A lighting fast response !!

Radek, August 17, 2016 - 4:00 pm UTC

Hi Chris,

Thanks & that was a fast reply !

I used employee and other tables to make the question simple, here is how my actual query looks like,

select /*some columns*/ from
(select a,b,c,d,e,f from p1,p2,p3 where /*conditions*/
union
select e,f,g,h,i from q1,q2,q3 where /*conditions*/) t1,
(select a,b,c,d,e,f from m1,m2,m3,m4 where /*conditions*/) t2,
(select a,b,c,d,e,f from n1,n2,n3 where /*conditions*/) t3
where t1.a = t2.a and t1.b = t3.b and t2.c = t3.c

t2,t3 are ~2000 records
t1 has ~70 Million

and I have made sure that all the tables are correctly joined.

This query is used to fetch data from past 20 years ( including every day so data increases every day).

I have checked the query plan and there was no problem with it, because it is just that the data is huge that I am facing this problem.

Say the DB of stackoverflow had this weird thought of checking all the questions that are posted in the last 5 years. So how could he fetch and view all those questions quickly ?

Chris Saxon
August 18, 2016 - 2:33 am UTC

For any SQL, there is a "perfect" execution, namely, the minimum amount of work that has to be done to get all the results. An "inefficient" query is one that does more work than that theoretical minimum.

The closer you can get the actual work done to the minimal work required, the better your query is.

This all sounds self-evident, but often people overlook that the minimum amount of work *might* actually be a lot.

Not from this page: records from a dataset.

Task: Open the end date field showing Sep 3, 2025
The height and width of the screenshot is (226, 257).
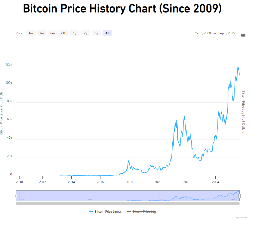Action: (227, 33)
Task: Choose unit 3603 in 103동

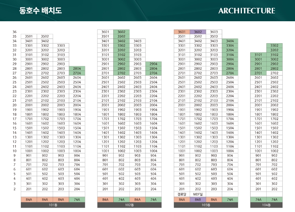Action: pos(214,32)
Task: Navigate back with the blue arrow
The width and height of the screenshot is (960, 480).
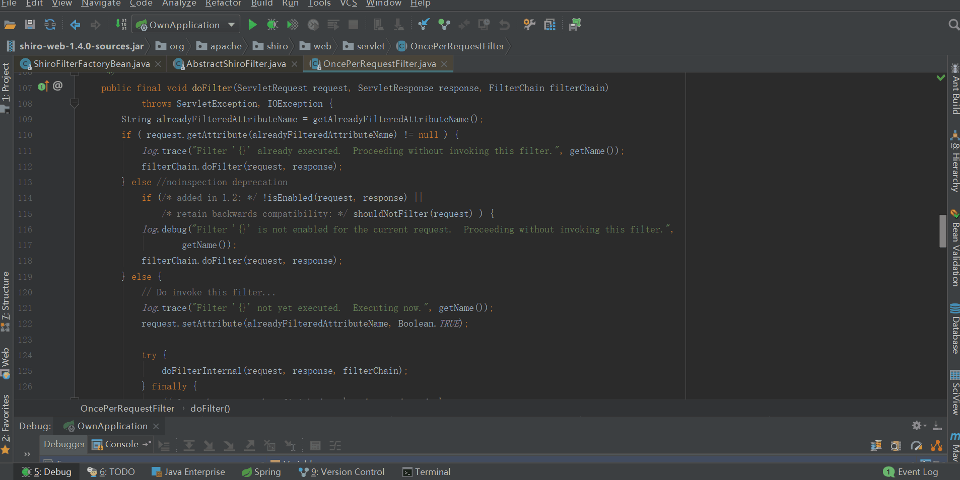Action: coord(75,25)
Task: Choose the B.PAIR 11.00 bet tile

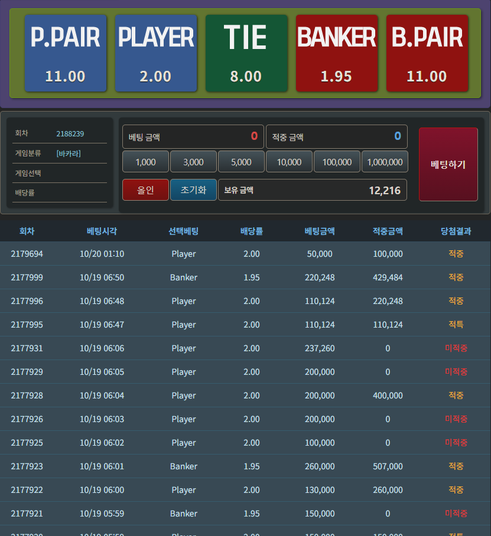Action: (x=427, y=53)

If I want to aggregate (say) the length of each comment from stackoverflow for the past years, then I must

a) visit in some way every single comment, OR
b) change the physical implementation to mitigate that (eg store the length of each comment in a separate table as they are created).

It is *always* this choice - accept the *current* minimal amount of work required, and see how to do this efficiently, OR, change the minimal amount of work required.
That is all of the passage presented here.